Winds of Change

I’ve left H2O.  I wish them all the best.  I’ve left a longer farewell here.

I’m a loose cannon, at least for a few months, and am looking for (the right kind of) trouble.

So I’m here, posting on my blog again, to see if I can get some suggestions on what to do with my life.  :-)

Here are a few of my crazy Cliff ideas I’m sorta chasing around:

  • Python Go Fast: Do Unto Python as Thou hast Done Unto Java. I hack the guts of Python; add a high power JIT, a full-fledged low-pause GC, true multi-threading support, i.e. make Python as fast and as parallel as Java (about the same speed as C).  This blog is really a request for an open discussion on this topic.  Is the Python community interested?  How does this get funded?  (uber Kickstarter?)  I’ll only go here with the full support of the core Python committers, and general “feel goods” from the general python community – and I’m hoping to start a discussion.  At this point I’m a premier language implementer, and making Python Go Fast is well within my abilities and past experiences. Take about 2 years & $2M for this effort to be self-sustaining (build all the core new tech and hand it off to other contributors).
  • H2O2: I left a lot of unfinished technical work at H2O – and H2O has plenty of technical growing room.  I could continue to contribute to the Open Source side of H2O, with some Big Company footing the dev bill.  Big Company gets kudos for supporting Open Source, H2O gets the next generation of cool new features.
    • Plan B, Big Company funds some new core closed-source innovations to H2O and monetizes that.  H2O still gets some Open Source improvements but not all core tech work is open.
  • Teach: I bow out of the Great Rat Race for a year and go teach Virtual Machines at Stanford or Berkley.  Fun, and makes for a nice sabbatical.  (as a bonus, I’ll probably have 3 kids in college next year, and the whole Stanford Pays Faculty Kids’ College thing sounds really good).  Might could do this while hacking Python guts at the same time.
  • Jetsons: I know how to Do the Flying Car Thing Right.  Million people, million flying cars in the air, all at once, and nobody can crash anything.  Feels like you’re flying but the Autopilot-o-Doom holds it all together.  Got figured out how to handle bad weather, ground infrastructure lossage (e.g. the Big Quake wipes out ground support in 10sec, how do you land 1million cars all at once?), integration into existing transportation fabric, your driveway as a runway, playing nice with the big jets, etc.  Bold statement, needs bold proof.  Lots more stuff here, been thinking on this one for a decade.  Needs 3 or 4 years to put together the eye-popping this-might-actually-work prototype.  Thus needs bigger funding; probably in the $10M range to get serious.
  • Something Random: by which I mean pretty much anything else that’ll pay the bills and is fun to do.  I got some pretty darned broad skillz and interests…

Gonna be a long-needed Summer-o-Crazy-Fun for me.  Heck, maybe I’ll post my 2nd tweet (shudder).  :-)

Cliff

 

32 thoughts on “Winds of Change

  1. Regarding the Python thing, that’s clearly possible in light of the enormous speedups JavaScript has been seen. I always wonder why Python, Ruby and PHP are not pursuing similar approaches. A basic implementation of runtime specialization seems to be not out of reach.

    Here’s a request: Do to .NET what you did to Java :) They have no clue. Look at the coreclr repo. I wonder why they are not at least introducing multi-tier JIT. They always lament the fact that startup time is slow. So add an interpreted tier one and a high quality tier two.
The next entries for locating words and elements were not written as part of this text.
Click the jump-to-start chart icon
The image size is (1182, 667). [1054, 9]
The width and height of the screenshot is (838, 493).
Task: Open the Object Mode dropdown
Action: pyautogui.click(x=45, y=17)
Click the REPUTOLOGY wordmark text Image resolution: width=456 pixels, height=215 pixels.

    Their optimizer seems to be tree-based internally which causes innocuous code changes to produce different code because it breaks pattern matching. Introducing a temp variable can actually change code gen meaningfully.
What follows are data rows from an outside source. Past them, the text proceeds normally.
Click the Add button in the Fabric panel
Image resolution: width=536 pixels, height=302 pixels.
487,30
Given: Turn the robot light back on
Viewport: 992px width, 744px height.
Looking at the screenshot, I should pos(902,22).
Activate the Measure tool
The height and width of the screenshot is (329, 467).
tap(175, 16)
    • Wow, painful. Yeah, I didn’t do trees for the Java-to-machine-code, when straight to a low-level IR (that was easy enough to find the loops in, then do the loop opts).

      Cliff

  2. While Python could certainly use the help, Google tried that already with unladen swallow, and was never able to get the obvious changes accepted. Pythonistas have essentially worked around that with Cython and PyPy, but I never understood why they had to.

      • You might want to look at the .NET on LLVM work called LILC (I believe). They build a .NET JIT on LLVM right now. GC, EH and low throughput seem to be bugging them.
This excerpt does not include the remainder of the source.